While America’s war in Afghanistan continued into its 17th year this week (the longest-running US war), the Taliban is far from falling to the Afghan military or its allies. In January, a BBC report found that 70 percent of the country is now controlled by the Taliban and that the Islamic State is more active in Afghanistan than it’s ever been. The two terrorist groups target religious minorities and those with links to the government.
One night, Aziza had a dream that God descended and gave her a white flower. “I knew the meaning when I woke up, that God had chosen me.”
Following her father’s wishes, Aziza married a Muslim man, a distant relative. “These missionaries cried at the wedding, saying ‘you should not give your daughter to a Muslim man,’” Abdul said. “But I told them, by using Aziza, I want to invite him to be Christian.”
One day Aziza’s husband Hassan asked her why she wasn’t praying fives times a day like other Muslims. “I was scared to tell him,” Aziza said. “When I told him I’m Christian, he went silent and left the room.”
Hassan remained Muslim and kept his wife’s faith a secret, but when the missionary friends of Aziza’s family offered him a job as a security guard for their home, he gratefully accepted. There, another guard would leave a Bible behind when he completed his shift. Hassan began reading it at work.
“I think that working there, he saw the kindness of Christian people,” Aziza said. “He was a bad husband at first, beating me. But when he started reading, day by day, he became kind.”
In 2014, the US-led NATO war in Afghanistan seemed to be ending, and the Taliban had begun targeting foreign homes and hotels, embassy-plated cars, American soldiers and a female member of parliament. On a Saturday evening, Taliban gunmen shot dead the NGO’s South African director outside the building. His two teenage children and Hassan, who was on duty that night, were also killed. A Taliban spokesman claiming the attack said on Twitter that the building housed a secret Christian missionary operation.
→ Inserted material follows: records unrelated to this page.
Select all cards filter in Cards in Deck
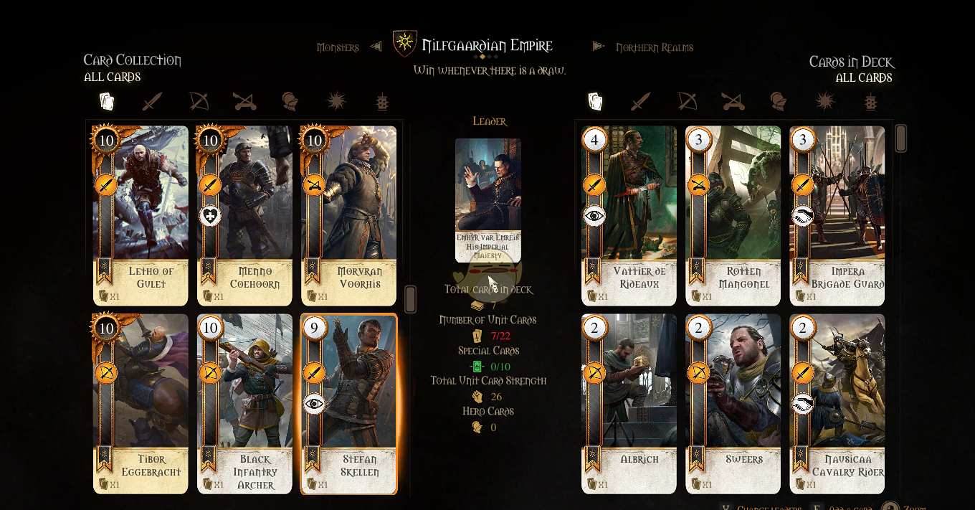Image resolution: width=975 pixels, height=510 pixels. point(595,101)
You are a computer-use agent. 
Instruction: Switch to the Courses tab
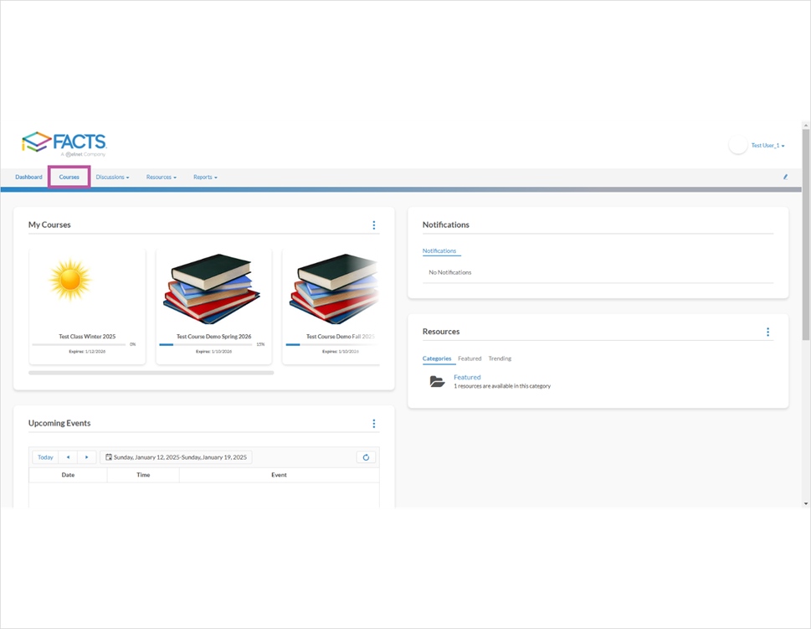click(68, 177)
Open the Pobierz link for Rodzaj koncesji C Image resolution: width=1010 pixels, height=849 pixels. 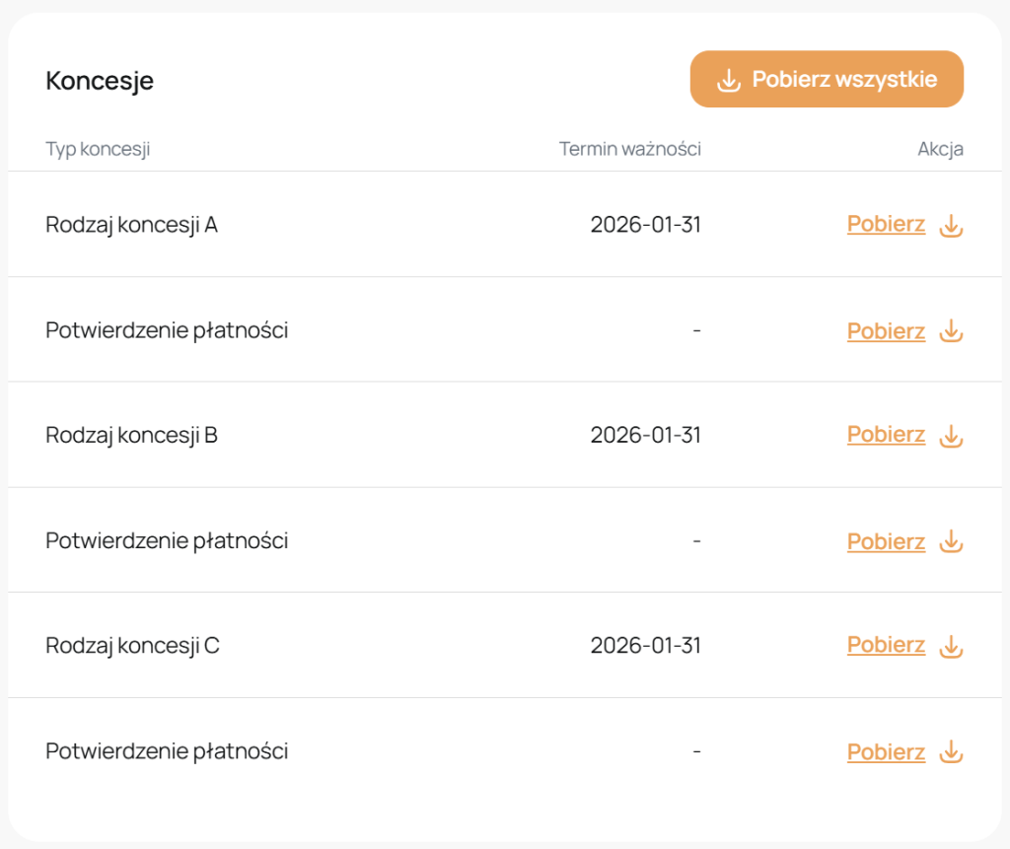click(886, 646)
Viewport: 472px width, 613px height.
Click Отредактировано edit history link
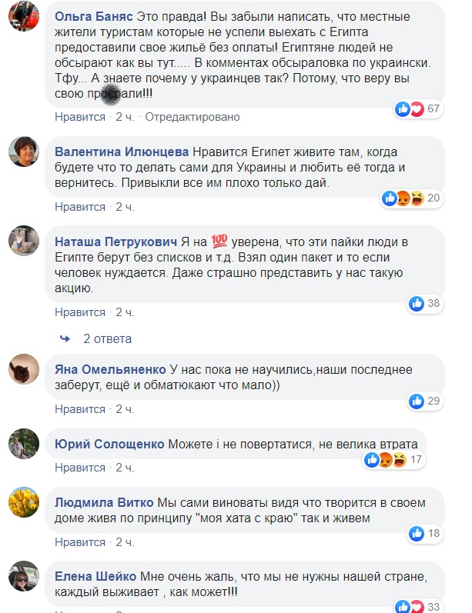click(192, 117)
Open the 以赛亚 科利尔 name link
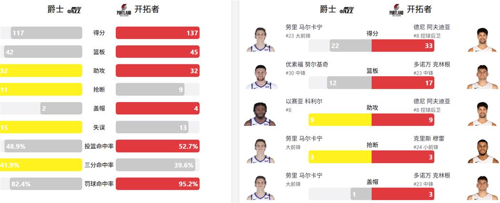 point(303,102)
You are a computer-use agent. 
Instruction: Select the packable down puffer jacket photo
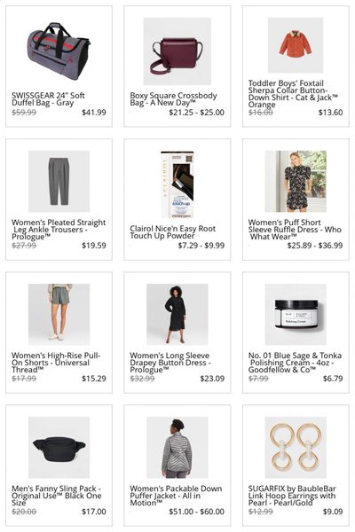tap(177, 447)
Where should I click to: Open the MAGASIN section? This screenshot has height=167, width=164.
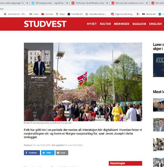pos(139,24)

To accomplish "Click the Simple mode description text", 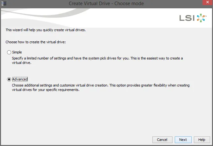I will point(97,59).
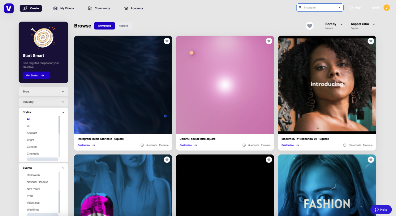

That’s when Hassan’s mother and family learned that Aziza was Christian. Out of resentment and mourning, they beat Aziza and blamed her for Hassan’s death. Fearing association with Christians, they fled to Pakistan and took a protesting Aziza with them. She was the only woman in the family forced to work outside the home, as a maid.
Aziza’s father started saving money and planning an escape to Delhi.
When a member of their church (they hosted prayer groups in their own home) was arrested, the family became more desperate to collect Aziza from Pakistan and leave. Abusive slurs and threats began appearing written on their door, marking the family as un-Islamic. To separate her from her mother-in-law, they invited Aziza to a relative’s wedding in Kabul as a pretext and fled to the airport in April 2018.
Getting by in India
Today in Delhi, Aziza and 10 relatives, including her three children, live in a three-bedroom apartment. Although the neighborhood has many other Afghans, the family rarely interacts with them because they fear hostility from Muslims. Instead, their safe haven is their church community, about 60 people.
Landlords have stolen electricity and try to charge them higher rents than Indians. The other Afghans harass them for converting from Islam. They don’t have the right to work in India, so will have to find jobs in the informal sector to survive. That often means lower wages and no protections or fallbacks for grievances.
Amin, Aziza’s 20-year-old brother, completed a year of college for pharmacy in Kabul but has given up hopes for continuing studies in Delhi due to the tuition fees.
“I cannot even think of it because once my mind goes there, I know it’s impossible, and I can’t go,” he said.
Abdul has saved enough for them to live on for a year while he tries to find a job.
“We don’t know what tomorrow will bring,” he said. “We came here for now to save our lives. I just pray that God will show me a way.”